Tamil people of South India celebrate Pongal in January. During this harvest festival we combine two of south India’s staples, rice and lentils, into a luscious, comforting and creamy risotto like dish. The day of Pongal is one of worship and thanksgiving where we make offerings to the Sun god and thank him for the year’s harvest. The day after pongal is maattu pongal, literally ‘cow pongal’, honoring cows and other working animals.
A Pongal Tradition
When I was a child, pongal was always a much anticipated festival day. We woke early, dressed up and headed downstairs to a smokey open wood fire. Two decorated brass pots of pongal would already be bubbling away – one sweet (with coconut, cardamom and jaggery), and one savory (recipe below). My grandmother the matriarch, was in charge of making the pongal. My father would always scold her for using too much ghee in pongal, and the second he turned away, shed add another dollop!

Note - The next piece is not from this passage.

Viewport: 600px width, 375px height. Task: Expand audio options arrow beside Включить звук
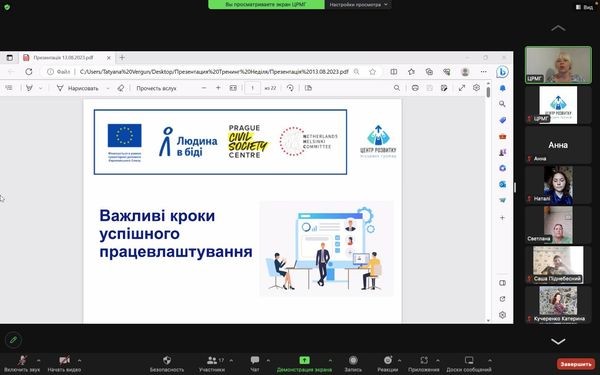(38, 360)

Pongal in India – sweet and savory pongals in brass pots on an open fire in my grandmother’s house
The trick to a creamy pongal is to cook it in whole milk, rather than water. If you’d rather keep the dish light, substitute the milk with water. Remember that the amount of water you’ll need in this recipe will vary depending on the rice you are using.
More pongal recipes..
Chef in you’s pressure cooker pongal recipe
Ven pongal recipe by Archanas kitchen
Another ven pongal recipe on a life time of cooking blog
Kara pongal or khara pongal recipe using chillies and coconut on Aayi’s recipes
Creamy Ven Pongal Recipe
serves about 4
1 cup short grain rice (substitute with basmati)
½ cup split moong dal (mung beans)
½ teaspoon oil
4 tablespoons ghee (clarified butter) or butter
½ teaspoon black mustard seeds
½ teaspoon cumin seeds
1 teaspoon peppercorns
6oz fresh ginger, peeled
1/8 teaspoon asafoetida
4 curry leaves
3 cups whole milk
2 cups water
2 tablespoons cashewnuts, lightly roasted in a few drops of oil or ghee
Rinse and drain the rice and dal and set aside.
You will need to use a large, deep pot or saucepan for this recipe. If you use a small pot, the milk will boil over and make a mess.
Heat oil and ghee in the pot . Add mustard seeds to oil & ghee. When they splutter, add cumin and peppercorns, and stir 30 seconds. Cut the peeled ginger into 2 or 3 chunks. Add ginger chunks, asafetida, and curry leaves to the oil and stir about 30 seconds or till the ginger and curry leaves are fragrant.
Add the rinsed rice and dal, and stir well. Pour in the milk, water and salt and bring to a boil. If the milk begins to froth and boil over, stir it till it settles down.
Once the milk boils, reduce heat to low, cover the pot with a lid and simmer for about 30 minutes. Stir occasionally so that the milk doesn’t boil over and make a mess.
Pongal is done when the rice is very soft and creamy. Depending on the rice you are using, cooking times may vary. You may also need to use more water, depending the rice you are using.
If most the liquid gets absorbed, but the rice still isn’t cooked, just add more water and continue cooking till rice is soft.
Serve hot, topped with roasted cashews and sambar on the side.